As the drama of how to punish three avaricious senators is being finalized, it is increasingly obvious that the issue of what to do with the Senate and its rules, or lack thereof, is secondary. Since it is all but impossible to amend the constitution to get rid of it, we do have to live with the Upper Chamber for so-called sober second thought.
The problem is the people Harper chose, how he has used them to shill for his party at public expense, and how he changed his story in mendacious ways. Harper continues to claim he knew nothing of the $90,000 cheque cut by chief of staff Nigel Wright for Senator Mike Duffy. The money was to repay unwarranted housing expenses. Given the control Harper exercises on all major decisions, his claim of ignorance is dubious. Duffy’s claims were being examined by an external auditor, so the cash payment has every appearance of a coverup.
On June 5, Harper told the House of Commons, “Those were (Wright’s) decisions. They were not communicated to me or to members of my office.” In late October, he said Wright had informed “very few people.” Harper went on in October: “As soon as I knew … I made this information available to the public and took the appropriate action.” Not quite.
CTV’s Robert Fife broke the story on May 15, and at first Tory MP Pierre Polievre, acting as Harper’s spokesman, claimed Wright had done “an exceptionally honourable thing,” saving taxpayers’ money. Harper waited until May 19 to say he regretted Wright’s “decision” to resign. Last month, Harper said Wright “was dismissed.”
Why would Wright help Duffy, not a personal friend, and then be fired for it? Was he a scapegoat?
Duffy’s revelation that the Conservative Party paid his $13,560 in legal fees in arranging the $90,000 deal and cover story adds fuel to the fire. The RCMP alleges that Senator Pamela Wallin committed “fraud and breach of trust” by making inappropriate expense claims from Jan. 2, 2009, when she became a senator, to Sept. 20, 2012. Wallin and Duffy were high-profile media personalities who were used by Harper to drum up money and votes.
Canadians can be forgiven for wondering what other shady activities are being covered up. These are some other Harper government issues we question:
- The chief enforcer of Canada’s election laws plans to conclude by the spring an investigation into robocalls during the 2011 election.
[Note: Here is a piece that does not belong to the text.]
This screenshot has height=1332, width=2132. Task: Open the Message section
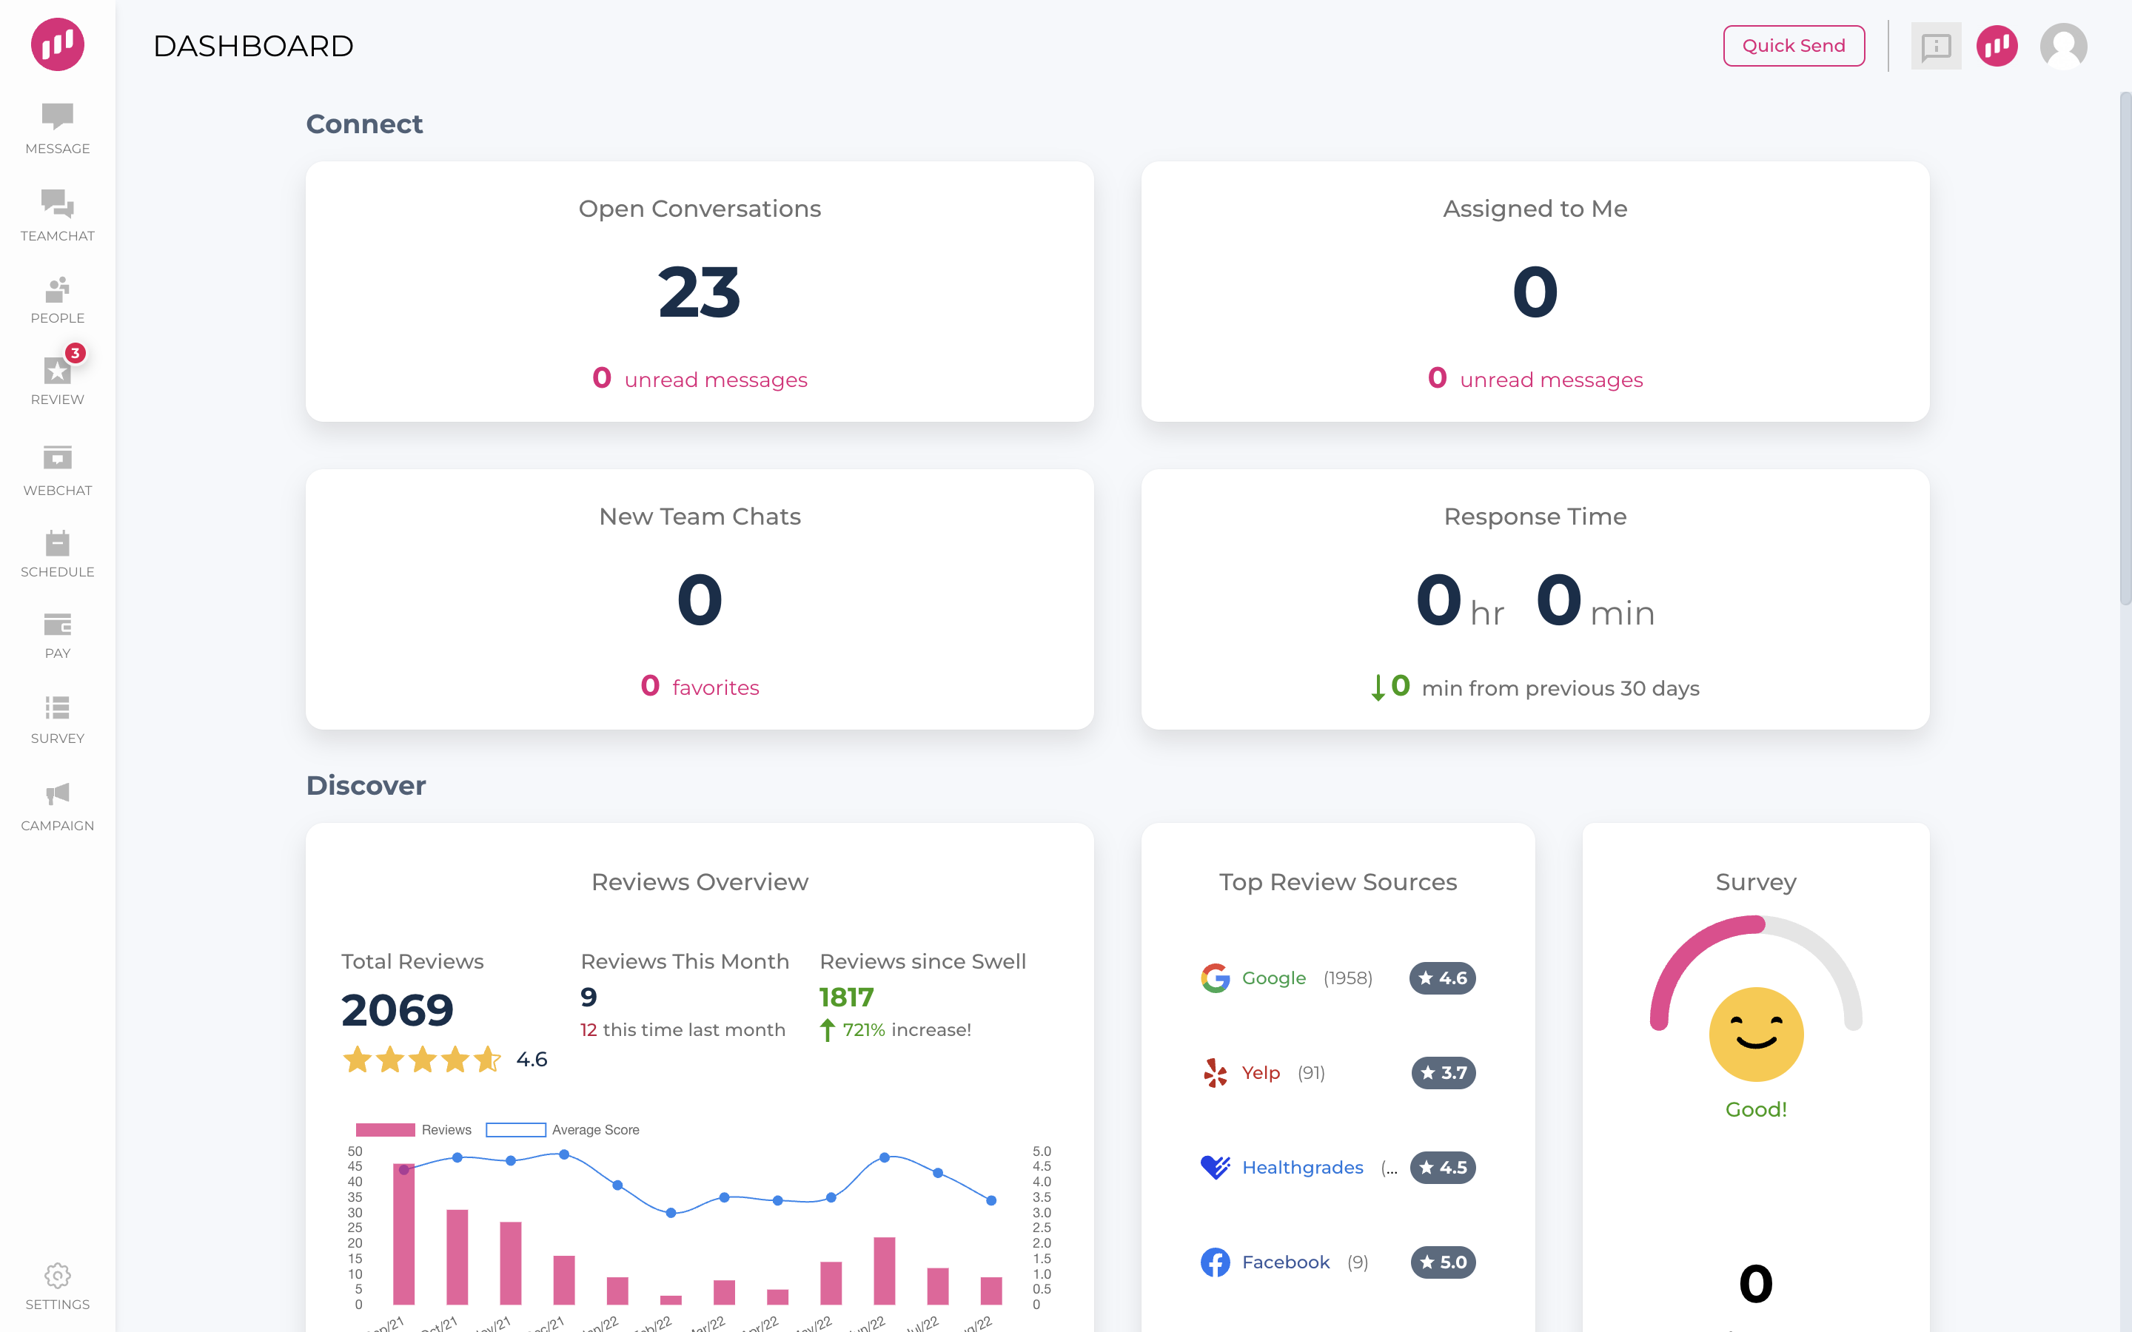[57, 126]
They are probing thousands of complaints in more than 200 ridings of similar automated or live calls that misdirected voters or appeared designed to annoy them into not voting.
- The Conservatives in March accepted a plea bargain and agreed to repay $230,000 to Elections Canada for overspending in the 2006 election.
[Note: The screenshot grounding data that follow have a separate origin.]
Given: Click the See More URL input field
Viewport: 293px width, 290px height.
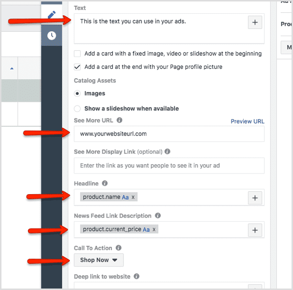Looking at the screenshot, I should coord(168,134).
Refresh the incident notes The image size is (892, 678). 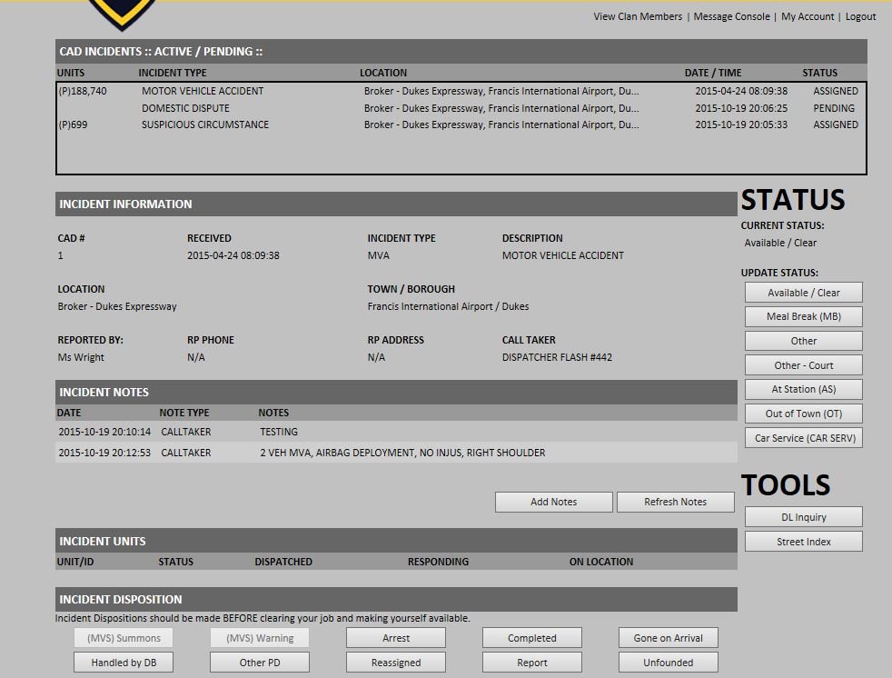pyautogui.click(x=676, y=501)
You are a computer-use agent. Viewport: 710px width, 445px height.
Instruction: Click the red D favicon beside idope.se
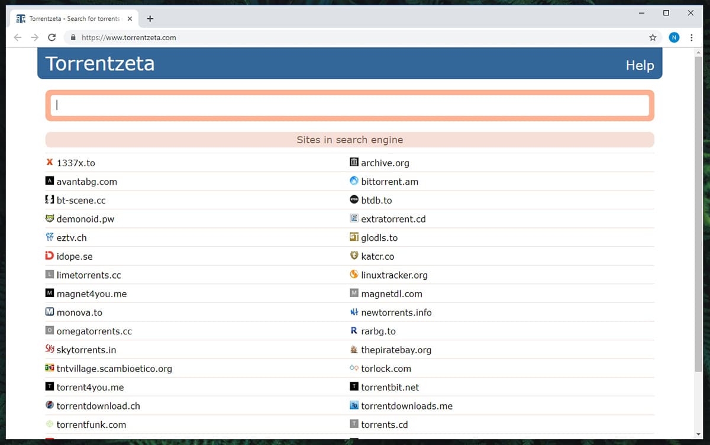pos(49,256)
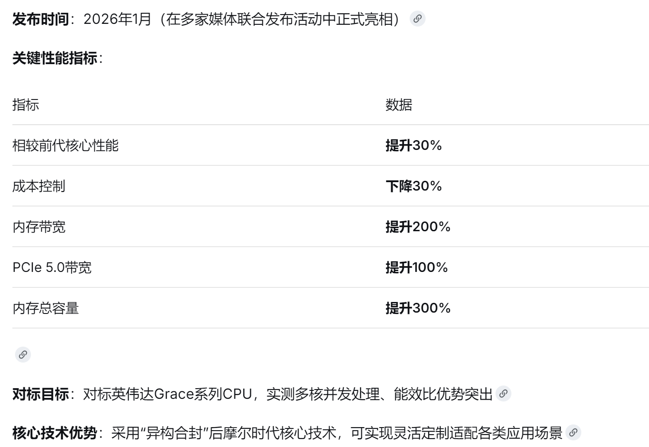
Task: Click the citation icon after 能效比优势突出
Action: pyautogui.click(x=503, y=394)
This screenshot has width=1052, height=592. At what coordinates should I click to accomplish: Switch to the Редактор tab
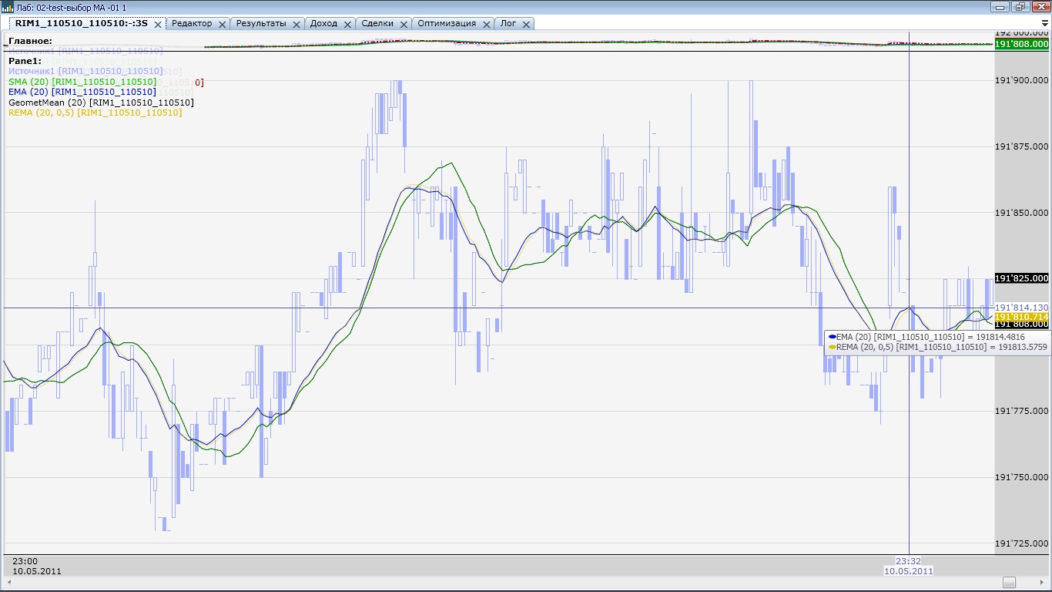point(192,23)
- In shifting foreign policy from peacekeeper to warrior, the cost of a proposed fleet of 65 stealth jet fighters is estimated at $95 million each, or $1.2 billion more than projected.
- For two years the government refused to provide records to the Military Police Complaints Commission, investigating whether Canada knowingly transferred prisoners to be tortured in Afghanistan.
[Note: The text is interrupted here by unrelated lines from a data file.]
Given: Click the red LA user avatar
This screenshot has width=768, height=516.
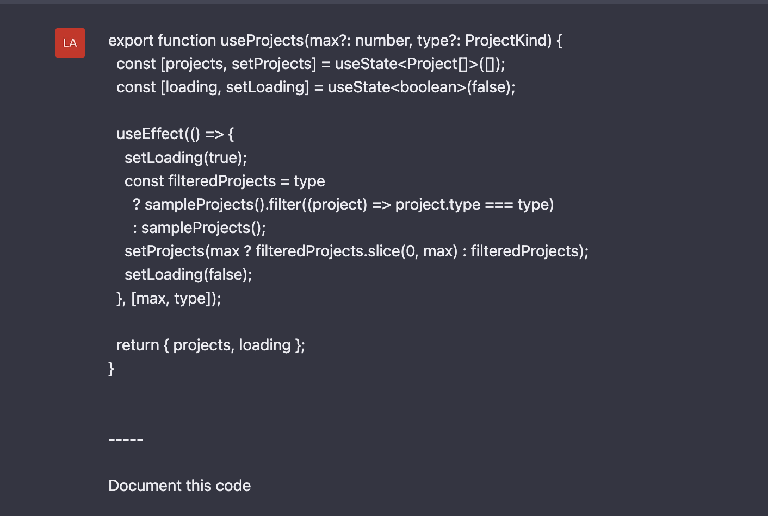Looking at the screenshot, I should tap(70, 43).
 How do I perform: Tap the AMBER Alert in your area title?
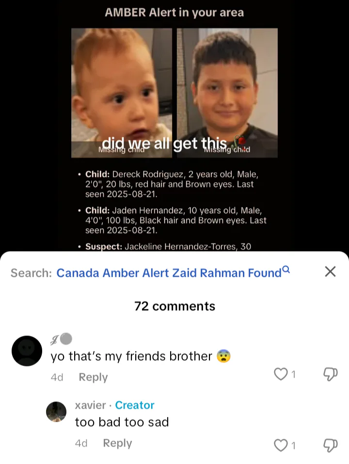coord(174,13)
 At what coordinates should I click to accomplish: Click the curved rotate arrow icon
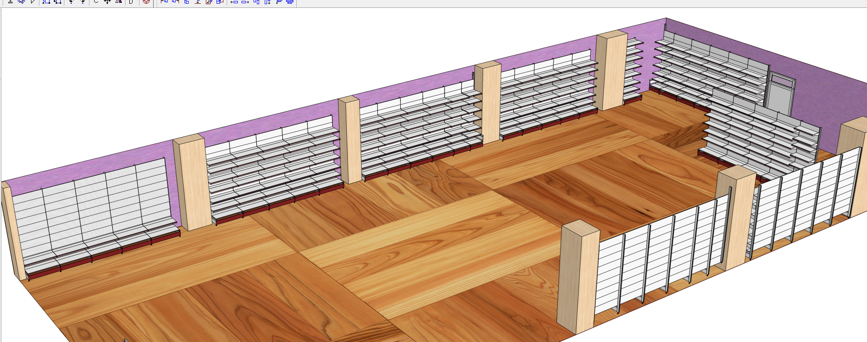click(x=96, y=2)
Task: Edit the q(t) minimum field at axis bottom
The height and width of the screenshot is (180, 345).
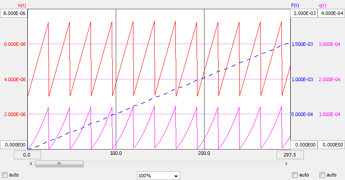Action: click(331, 145)
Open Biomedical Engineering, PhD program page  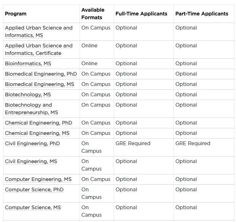(x=41, y=74)
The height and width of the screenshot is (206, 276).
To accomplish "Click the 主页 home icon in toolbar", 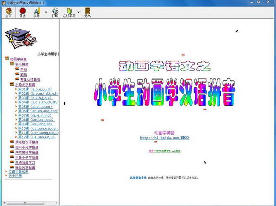I will 8,11.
- Hundreds of federal scientists said in a survey that they had been asked to exclude or alter technical information in government documents for non-scientific reasons, and thousands said they had been prevented from responding to the media or public.
- Major findings of Statistics Canada lost their scientific value when the Conservatives made the long form census voluntary in 2011. Agency head Munir Sheikh quit, saying no credible expert would agree the quality of a voluntary survey is as good.
- The Conservative Party resolved last month to scrap the Rand Formula, which ensures union dues are automatically charged to members of a bargaining unit that profits from union resources.
As Duffy would say, there’s more. With Harper’s failure to provide leadership in health care, as outlined by Globe & Health public health specialist André Picard (see Page 3), it adds up to a disastrous regime that is destroying the Canada we love.